Our incredibly inefficient 7th grade special education “facilitator” – who has not facilitated anything, and in fact has made many things more difficult – emailed me.  She asked me to please fill out the attached Parent Report form for our upcoming meeting.

“When is the meeting?” I emailed back.  No one had informed me of an upcoming meeting – and parents are, by law, supposed to be notified so that the meeting can be rescheduled if necessary.

But instead, we find out that the meeting is next week.  I’m certainly glad they require a Parent Report, or we may never have known.

The form asks several questions: What are your child’s learning strengths? and What have you noticed about your child’s behavior? etc.  I always do fine answering them – until I get to the last question.

How do you think the school can help your child?

I am always stumped by this one.  At first, I walk away from the form because it is too troubling.  I come back and stare at the question a bit longer.

How do you think the school can help your child?
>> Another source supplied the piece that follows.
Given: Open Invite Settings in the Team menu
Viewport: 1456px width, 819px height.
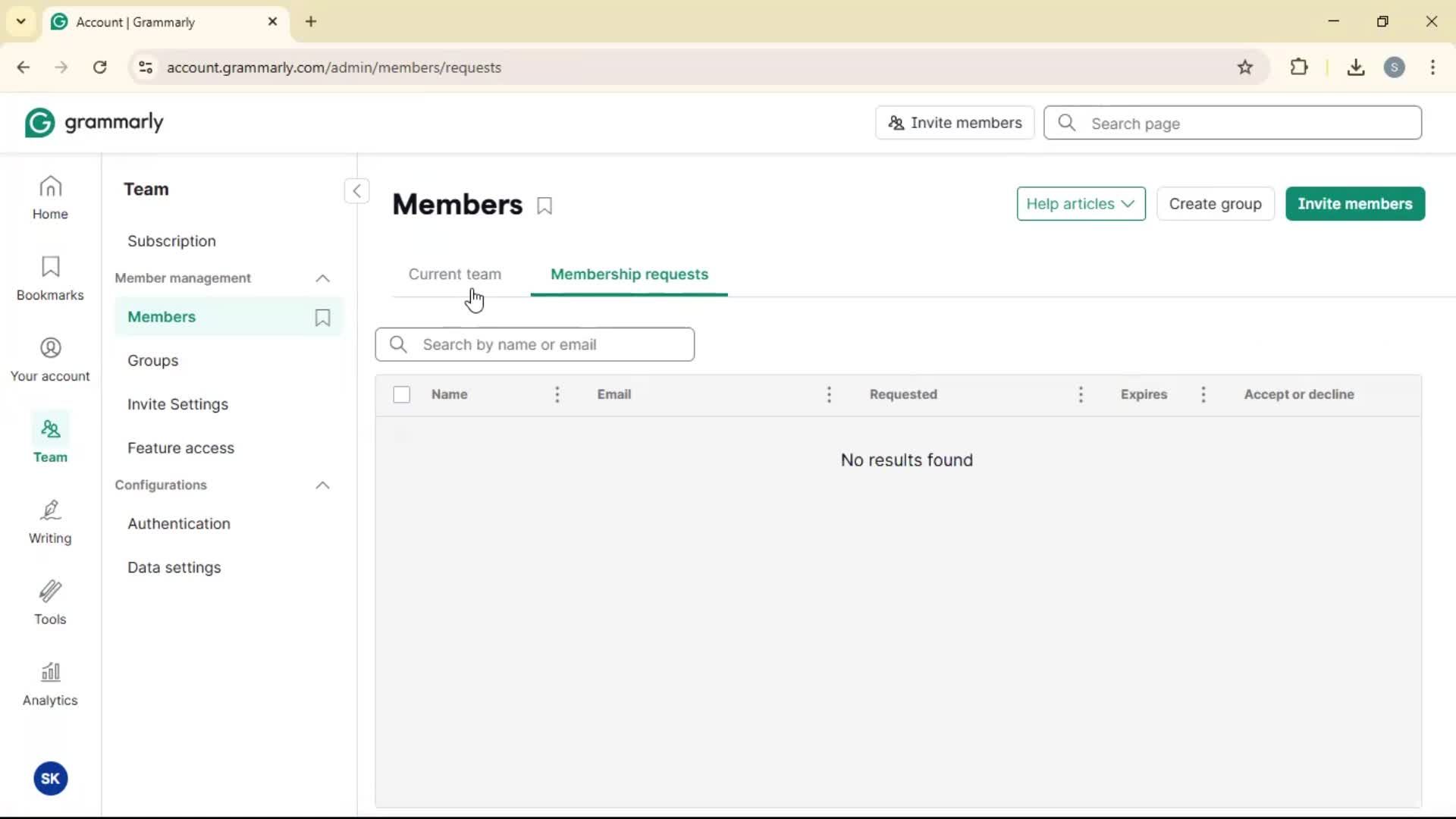Looking at the screenshot, I should (x=177, y=404).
I want to say:  I honestly don’t believe the school, as it is, can help my child.  My child needs a completely different school system.  Montessori would be good, I think.  Dylan learns best in a hands-on environment with plenty of interaction and stimulation.  He needs very little from his teachers.  He excels when given a huge project, plenty of time, and gentle guidance.

Please, could you just change the public school system to one in which kids can learn by doing, instead of by sitting in a mind-numbingly boring classroom listening to someone drone on at the front of the room?  Could you eliminate worksheets and homework, just for my son?  

Or at the very least, could you give him teachers who don’t care if he stands on his head while he works?  And could you be sure he’s not penalized for curiously studying – by touching – every single thing in the classroom?

Also, it would be good if he could sit on an exercise ball, or hang from a set of gymnastics rings while the teacher talks.  Again, this is only necessary if he has to listen to lectures.  If you can arrange the Montessori method for the school system, he won’t need to bounce because he’ll be too busy learning.

Instead, I stare at the page.  Dylan is struggling so badly now, I doubt there’s anything we can do – except putting him back on stimulants – that will help him succeed.  I know I won’t get what I ask for, because of some dated school policy that I won’t learn about until next week.  But I make my requests anyway, instead of voicing my true feelings.

How do you think the school can help your child?

“Perhaps there could be a way for Dylan to re-hear classroom lectures – audio-recording them? – so that he can go back over them and gather more of the information.  We also need to be sure he’s getting – and going over – notes from the lectures.  Recently (and finally), we’ve also learned that his best success in math – and possibly his only success in math – is when he works one-on-one with someone else.”

How do I think the school can help?  Really?  By changing absolutely everything.